--- Begin ---
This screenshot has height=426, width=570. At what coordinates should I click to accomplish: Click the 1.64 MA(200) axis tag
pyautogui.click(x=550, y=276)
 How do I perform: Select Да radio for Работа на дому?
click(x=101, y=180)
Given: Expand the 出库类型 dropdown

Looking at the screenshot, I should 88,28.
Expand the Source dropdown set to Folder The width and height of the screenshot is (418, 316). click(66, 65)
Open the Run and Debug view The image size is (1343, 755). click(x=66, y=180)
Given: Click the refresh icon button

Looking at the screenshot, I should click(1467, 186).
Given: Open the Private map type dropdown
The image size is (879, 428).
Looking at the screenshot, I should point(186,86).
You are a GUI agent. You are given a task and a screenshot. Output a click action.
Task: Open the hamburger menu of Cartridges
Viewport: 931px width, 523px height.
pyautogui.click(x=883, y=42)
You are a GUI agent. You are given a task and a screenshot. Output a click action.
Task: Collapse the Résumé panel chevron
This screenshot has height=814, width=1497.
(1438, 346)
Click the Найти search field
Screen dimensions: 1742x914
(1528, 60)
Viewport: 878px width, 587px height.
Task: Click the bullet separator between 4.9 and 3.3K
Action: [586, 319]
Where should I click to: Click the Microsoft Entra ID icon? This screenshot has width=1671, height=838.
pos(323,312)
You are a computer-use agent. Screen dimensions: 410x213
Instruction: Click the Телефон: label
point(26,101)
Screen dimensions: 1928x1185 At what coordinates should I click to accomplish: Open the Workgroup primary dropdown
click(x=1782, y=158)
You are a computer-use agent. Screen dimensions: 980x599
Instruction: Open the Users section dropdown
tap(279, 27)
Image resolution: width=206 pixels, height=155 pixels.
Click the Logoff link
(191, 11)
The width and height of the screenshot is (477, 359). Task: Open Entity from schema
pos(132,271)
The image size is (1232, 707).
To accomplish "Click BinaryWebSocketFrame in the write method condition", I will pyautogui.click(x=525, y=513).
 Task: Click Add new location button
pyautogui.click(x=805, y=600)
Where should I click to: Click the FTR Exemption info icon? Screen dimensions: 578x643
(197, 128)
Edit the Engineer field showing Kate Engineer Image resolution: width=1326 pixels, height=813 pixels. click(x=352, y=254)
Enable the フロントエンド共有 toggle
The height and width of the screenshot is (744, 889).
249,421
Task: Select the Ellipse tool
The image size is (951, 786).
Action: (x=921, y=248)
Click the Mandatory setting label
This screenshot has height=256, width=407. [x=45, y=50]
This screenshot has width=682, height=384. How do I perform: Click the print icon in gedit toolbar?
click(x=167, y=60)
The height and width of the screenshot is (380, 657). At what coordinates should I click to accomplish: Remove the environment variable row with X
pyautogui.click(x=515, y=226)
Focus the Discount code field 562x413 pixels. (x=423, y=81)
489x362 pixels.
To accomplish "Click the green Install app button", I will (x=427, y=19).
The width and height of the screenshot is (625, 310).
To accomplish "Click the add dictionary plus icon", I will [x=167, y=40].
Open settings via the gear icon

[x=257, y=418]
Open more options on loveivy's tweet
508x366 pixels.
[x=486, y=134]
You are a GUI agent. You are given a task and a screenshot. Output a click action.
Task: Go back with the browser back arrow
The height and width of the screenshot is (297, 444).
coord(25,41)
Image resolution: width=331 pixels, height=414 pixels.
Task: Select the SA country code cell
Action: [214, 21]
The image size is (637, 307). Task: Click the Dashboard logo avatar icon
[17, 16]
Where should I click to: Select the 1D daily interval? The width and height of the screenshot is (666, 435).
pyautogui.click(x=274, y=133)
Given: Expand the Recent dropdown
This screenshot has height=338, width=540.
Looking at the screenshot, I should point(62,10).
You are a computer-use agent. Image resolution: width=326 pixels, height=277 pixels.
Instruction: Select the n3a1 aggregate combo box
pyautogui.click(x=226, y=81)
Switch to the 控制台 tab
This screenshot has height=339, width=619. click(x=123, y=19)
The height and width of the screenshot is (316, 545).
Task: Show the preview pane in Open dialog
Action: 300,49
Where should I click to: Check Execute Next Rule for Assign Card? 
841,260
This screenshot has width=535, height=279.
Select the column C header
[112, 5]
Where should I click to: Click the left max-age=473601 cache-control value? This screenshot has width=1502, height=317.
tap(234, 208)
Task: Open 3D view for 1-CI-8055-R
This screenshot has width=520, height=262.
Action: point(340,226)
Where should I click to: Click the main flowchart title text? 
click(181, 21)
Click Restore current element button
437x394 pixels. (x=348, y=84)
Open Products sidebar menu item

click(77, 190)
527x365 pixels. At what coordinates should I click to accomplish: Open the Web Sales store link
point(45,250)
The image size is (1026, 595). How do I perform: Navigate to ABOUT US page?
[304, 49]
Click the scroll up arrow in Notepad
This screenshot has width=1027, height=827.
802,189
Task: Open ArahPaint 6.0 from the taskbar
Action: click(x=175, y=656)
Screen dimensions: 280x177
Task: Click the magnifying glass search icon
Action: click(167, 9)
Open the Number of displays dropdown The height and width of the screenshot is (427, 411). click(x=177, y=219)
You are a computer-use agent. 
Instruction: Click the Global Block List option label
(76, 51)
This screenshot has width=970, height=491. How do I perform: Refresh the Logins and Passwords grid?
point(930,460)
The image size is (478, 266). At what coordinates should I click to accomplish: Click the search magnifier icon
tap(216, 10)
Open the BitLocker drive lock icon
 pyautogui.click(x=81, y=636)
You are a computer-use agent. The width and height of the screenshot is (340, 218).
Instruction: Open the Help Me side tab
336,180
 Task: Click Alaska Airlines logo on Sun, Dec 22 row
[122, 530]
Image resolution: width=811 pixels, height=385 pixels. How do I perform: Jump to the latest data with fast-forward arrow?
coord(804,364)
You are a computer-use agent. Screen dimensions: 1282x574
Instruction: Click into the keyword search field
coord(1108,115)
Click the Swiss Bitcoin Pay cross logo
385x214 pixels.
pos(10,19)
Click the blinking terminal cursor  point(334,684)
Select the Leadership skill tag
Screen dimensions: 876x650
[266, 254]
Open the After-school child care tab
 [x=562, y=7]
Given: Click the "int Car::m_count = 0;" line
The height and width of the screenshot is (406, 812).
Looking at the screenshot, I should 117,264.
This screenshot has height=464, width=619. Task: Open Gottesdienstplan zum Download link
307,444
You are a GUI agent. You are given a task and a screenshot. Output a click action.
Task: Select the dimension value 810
--- End ---
Prompt. Copy every entry above word for word, leaving nothing out and changing nothing.

Correct output.
This screenshot has height=426, width=570. At what coordinates should I click to accomplish: Click the 1.64 MA(200) axis tag
pyautogui.click(x=550, y=276)
 How do I perform: Select Да radio for Работа на дому?
click(x=101, y=180)
Given: Expand the 出库类型 dropdown

Looking at the screenshot, I should 88,28.
Expand the Source dropdown set to Folder The width and height of the screenshot is (418, 316). click(66, 65)
Open the Run and Debug view The image size is (1343, 755). click(x=66, y=180)
Given: Click the refresh icon button

Looking at the screenshot, I should click(1467, 186).
Given: Open the Private map type dropdown
The image size is (879, 428).
Looking at the screenshot, I should point(186,86).
You are a GUI agent. You are given a task and a screenshot. Output a click action.
Task: Open the hamburger menu of Cartridges
Viewport: 931px width, 523px height.
pyautogui.click(x=883, y=42)
You are a GUI agent. You are given a task and a screenshot. Output a click action.
Task: Collapse the Résumé panel chevron
This screenshot has height=814, width=1497.
(1438, 346)
Click the Найти search field
Screen dimensions: 1742x914
(1528, 60)
Viewport: 878px width, 587px height.
Task: Click the bullet separator between 4.9 and 3.3K
Action: [586, 319]
Where should I click to: Click the Microsoft Entra ID icon? This screenshot has width=1671, height=838.
pos(323,312)
You are a computer-use agent. Screen dimensions: 410x213
Instruction: Click the Телефон: label
point(26,101)
Screen dimensions: 1928x1185 At what coordinates should I click to accomplish: Open the Workgroup primary dropdown
click(x=1782, y=158)
You are a computer-use agent. Screen dimensions: 980x599
Instruction: Open the Users section dropdown
tap(279, 27)
Image resolution: width=206 pixels, height=155 pixels.
Click the Logoff link
(191, 11)
The width and height of the screenshot is (477, 359). Task: Open Entity from schema
pos(132,271)
The image size is (1232, 707).
To accomplish "Click BinaryWebSocketFrame in the write method condition", I will pyautogui.click(x=525, y=513).
 Task: Click Add new location button
pyautogui.click(x=805, y=600)
Where should I click to: Click the FTR Exemption info icon? Screen dimensions: 578x643
(197, 128)
Edit the Engineer field showing Kate Engineer Image resolution: width=1326 pixels, height=813 pixels. click(x=352, y=254)
Enable the フロントエンド共有 toggle
The height and width of the screenshot is (744, 889).
249,421
Task: Select the Ellipse tool
The image size is (951, 786).
Action: (x=921, y=248)
Click the Mandatory setting label
This screenshot has height=256, width=407. [x=45, y=50]
This screenshot has width=682, height=384. How do I perform: Click the print icon in gedit toolbar?
click(x=167, y=60)
The height and width of the screenshot is (380, 657). At what coordinates should I click to accomplish: Remove the environment variable row with X
pyautogui.click(x=515, y=226)
Focus the Discount code field 562x413 pixels. (x=423, y=81)
489x362 pixels.
To accomplish "Click the green Install app button", I will (x=427, y=19).
The width and height of the screenshot is (625, 310).
To accomplish "Click the add dictionary plus icon", I will [x=167, y=40].
Open settings via the gear icon

[x=257, y=418]
Open more options on loveivy's tweet
508x366 pixels.
[x=486, y=134]
You are a GUI agent. You are given a task and a screenshot. Output a click action.
Task: Go back with the browser back arrow
The height and width of the screenshot is (297, 444).
coord(25,41)
Image resolution: width=331 pixels, height=414 pixels.
Task: Select the SA country code cell
Action: [214, 21]
The image size is (637, 307). Task: Click the Dashboard logo avatar icon
[17, 16]
Where should I click to: Select the 1D daily interval? The width and height of the screenshot is (666, 435).
pyautogui.click(x=274, y=133)
Given: Expand the Recent dropdown
This screenshot has height=338, width=540.
Looking at the screenshot, I should point(62,10).
You are a computer-use agent. Image resolution: width=326 pixels, height=277 pixels.
Instruction: Select the n3a1 aggregate combo box
pyautogui.click(x=226, y=81)
Switch to the 控制台 tab
This screenshot has height=339, width=619. click(x=123, y=19)
The height and width of the screenshot is (316, 545).
Task: Show the preview pane in Open dialog
Action: 300,49
Where should I click to: Check Execute Next Rule for Assign Card? 
841,260
This screenshot has width=535, height=279.
Select the column C header
[112, 5]
Where should I click to: Click the left max-age=473601 cache-control value? This screenshot has width=1502, height=317.
tap(234, 208)
Task: Open 3D view for 1-CI-8055-R
This screenshot has width=520, height=262.
Action: point(340,226)
Where should I click to: Click the main flowchart title text? 
click(181, 21)
Click Restore current element button
437x394 pixels. (x=348, y=84)
Open Products sidebar menu item

click(77, 190)
527x365 pixels. At what coordinates should I click to accomplish: Open the Web Sales store link
point(45,250)
The image size is (1026, 595). How do I perform: Navigate to ABOUT US page?
[304, 49]
Click the scroll up arrow in Notepad
This screenshot has width=1027, height=827.
802,189
Task: Open ArahPaint 6.0 from the taskbar
Action: click(x=175, y=656)
Screen dimensions: 280x177
Task: Click the magnifying glass search icon
Action: click(167, 9)
Open the Number of displays dropdown The height and width of the screenshot is (427, 411). click(x=177, y=219)
You are a computer-use agent. 
Instruction: Click the Global Block List option label
(76, 51)
This screenshot has width=970, height=491. How do I perform: Refresh the Logins and Passwords grid?
point(930,460)
The image size is (478, 266). At what coordinates should I click to accomplish: Click the search magnifier icon
tap(216, 10)
Open the BitLocker drive lock icon
 pyautogui.click(x=81, y=636)
You are a computer-use agent. The width and height of the screenshot is (340, 218).
Instruction: Open the Help Me side tab
336,180
 Task: Click Alaska Airlines logo on Sun, Dec 22 row
[122, 530]
Image resolution: width=811 pixels, height=385 pixels. How do I perform: Jump to the latest data with fast-forward arrow?
coord(804,364)
You are a computer-use agent. Screen dimensions: 1282x574
Instruction: Click into the keyword search field
coord(1108,115)
Click the Swiss Bitcoin Pay cross logo
385x214 pixels.
pos(10,19)
Click the blinking terminal cursor  point(334,684)
Select the Leadership skill tag
Screen dimensions: 876x650
[266, 254]
Open the After-school child care tab
 [x=562, y=7]
Given: Click the "int Car::m_count = 0;" line
The height and width of the screenshot is (406, 812).
Looking at the screenshot, I should 117,264.
This screenshot has height=464, width=619. Task: Open Gottesdienstplan zum Download link
307,444
You are a GUI agent. You are given a task and a screenshot. Output a click action.
Task: Select the dimension value 810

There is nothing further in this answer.